A state-backed turnaround fund is considering putting about 300 billion yen ($3.2 billion) in fresh capital into JAL, provided it files for bankruptcy and creditors agree to waive debt, sources told Reuters earlier this week.
JAL's main creditors, which include Mitsubishi UFJ Financial Group <8306.T>, Mizuho Financial Group <8411.T> and Sumitomo Mitsui Financial Group <8316.T>, had countered with a proposal to restructure JAL without a bankruptcy filing.
But with the state-backed Enterprise Turnaround Initiative Corp of Japan (ETIC) holding firm that bankruptcy is the most transparent and orderly way to deal with JAL's problems, the banks will almost certainly agree to the plan, sources said.
JAL needs 300 billion yen and the ETIC is the only one that can provide it.
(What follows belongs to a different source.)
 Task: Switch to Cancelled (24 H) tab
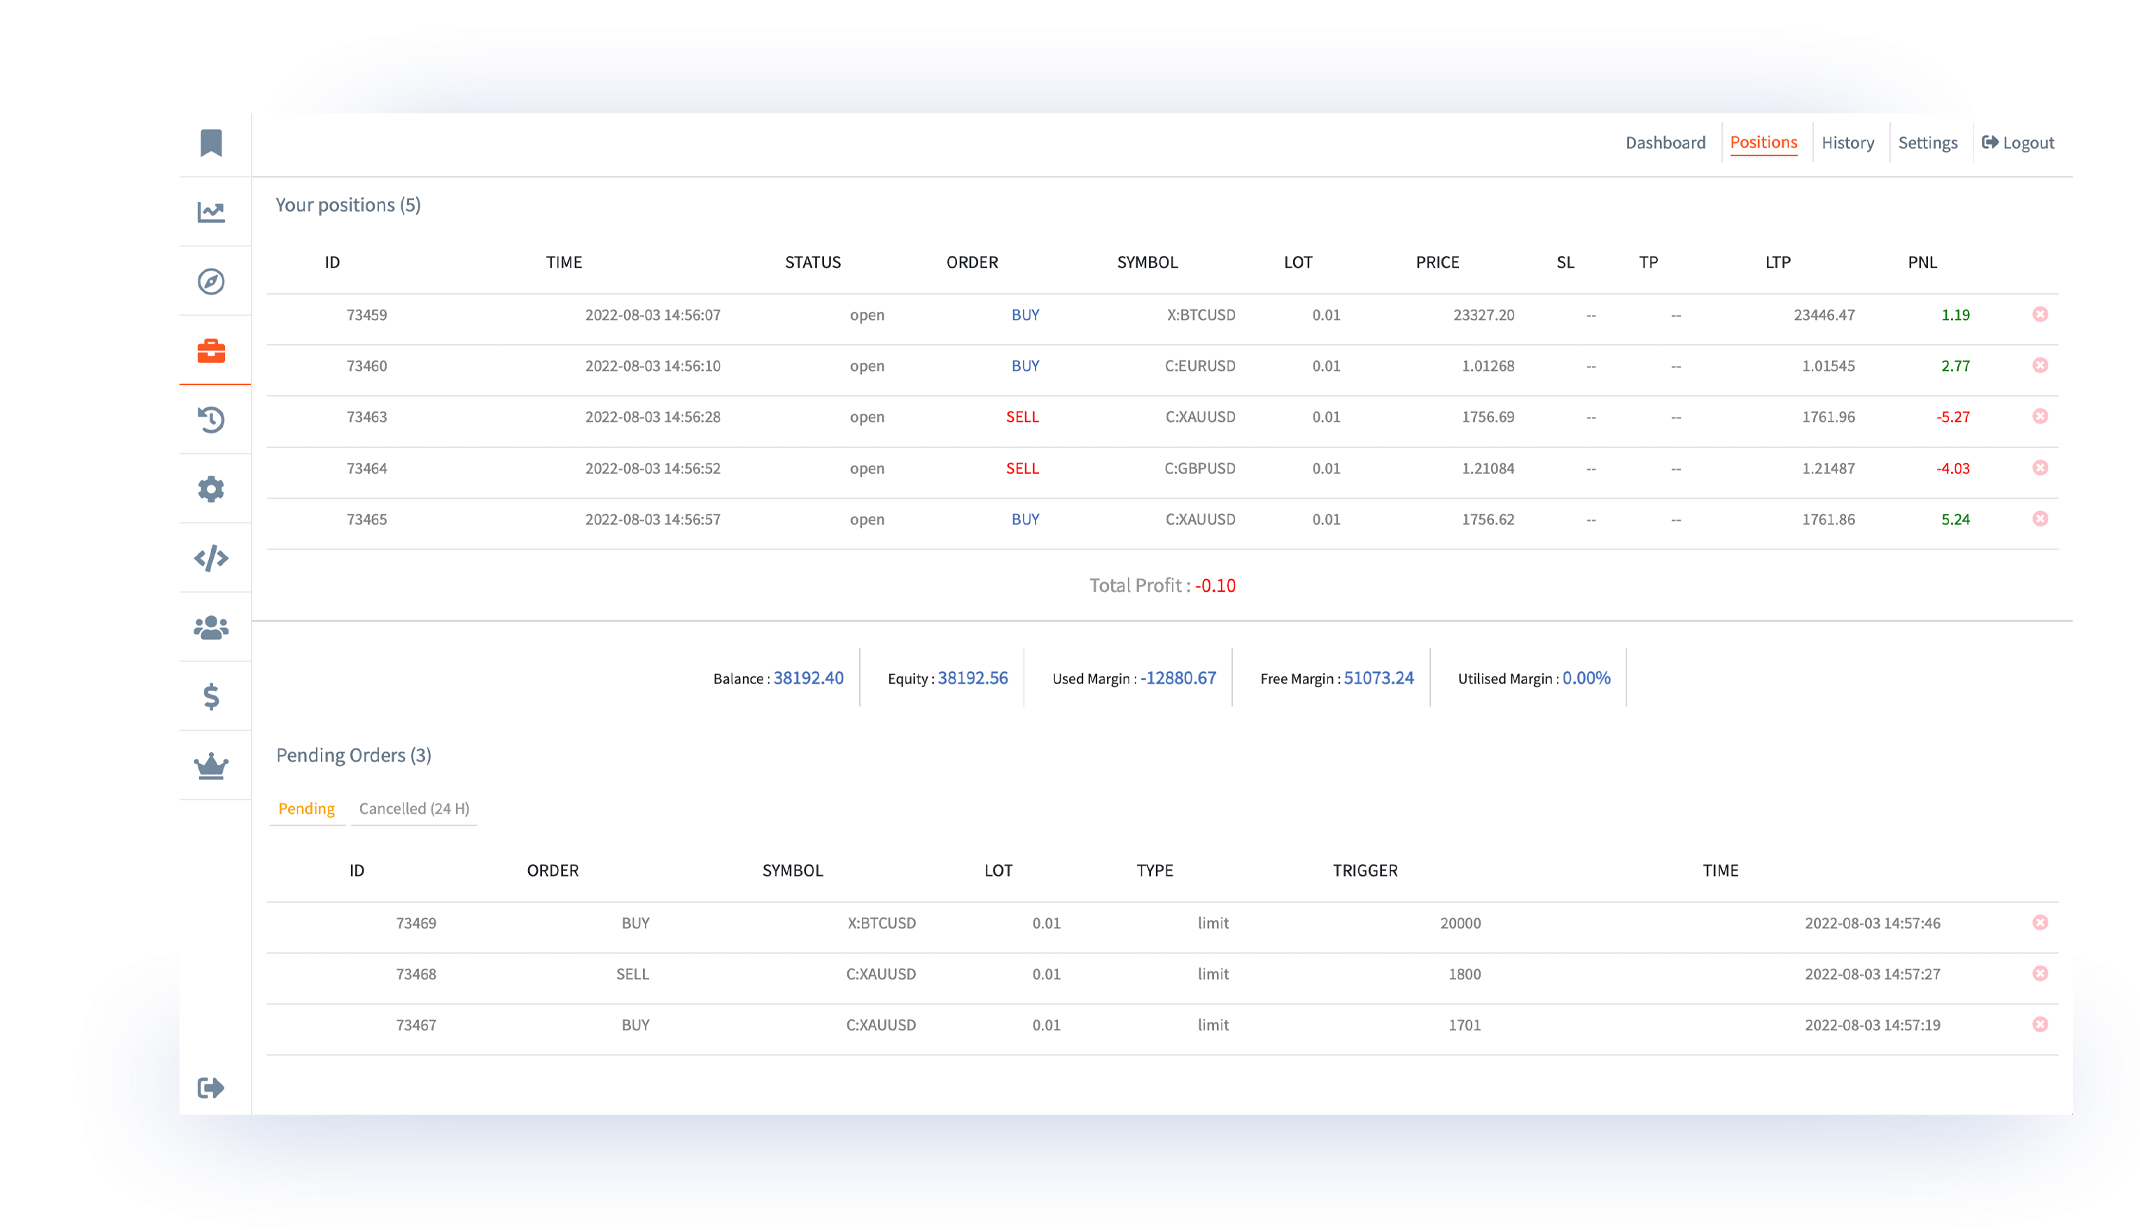[414, 809]
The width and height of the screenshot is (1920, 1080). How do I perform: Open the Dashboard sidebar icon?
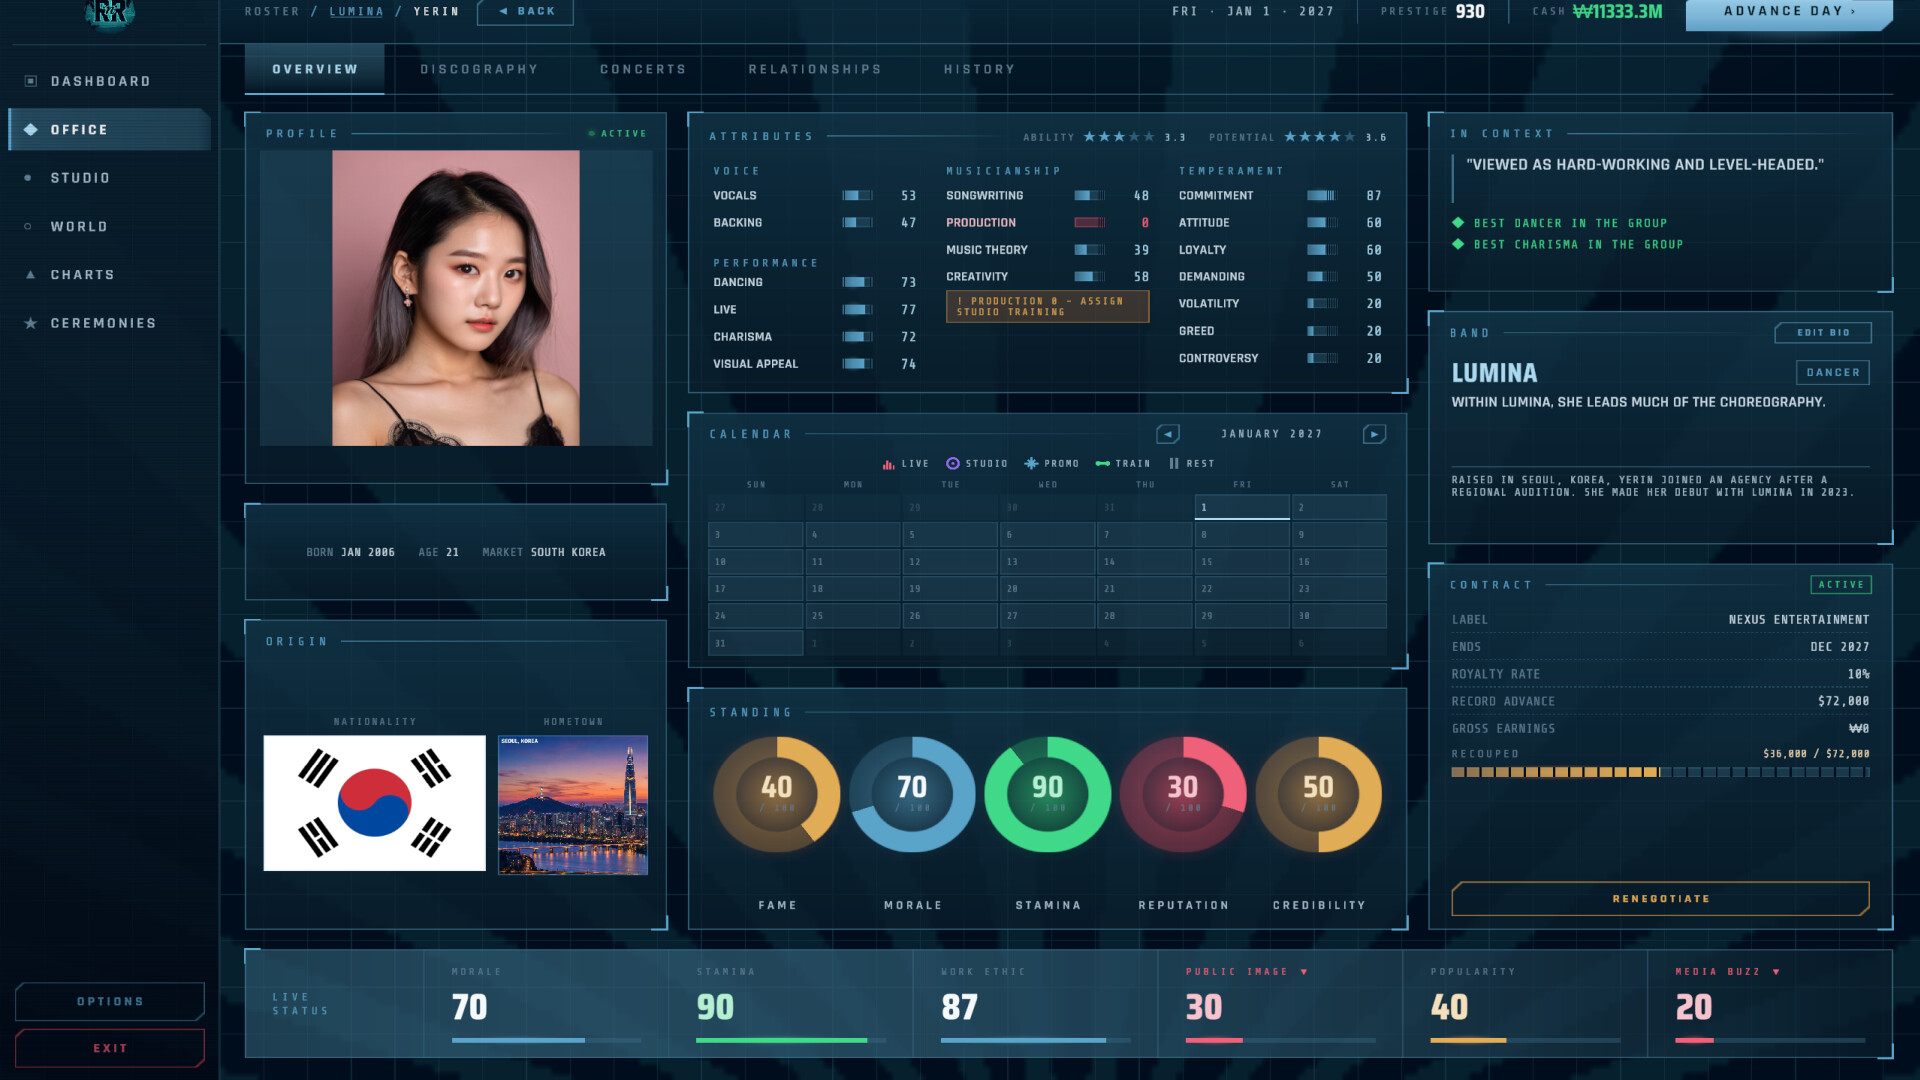[x=31, y=81]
If the ETIC is pushing for a court-led restructuring then we have to accept it. Otherwise JAL will collapse, said one of the sources, who has direct knowledge of the discussions between the banks, the government and the ETIC.
The ETIC is planning to set up a credit line of more than 600 billion yen in coordination with the state-owned Development Bank of Japan to ensure JAL has enough funds to keep operating once it files for bankruptcy, a fourth source with knowledge of that plan told Reuters.
The ETIC is eyeing some time between January 19 to 22 for JAL to file for bankruptcy and for the ETIC to officially announce its plan to support the carrier, sources have said.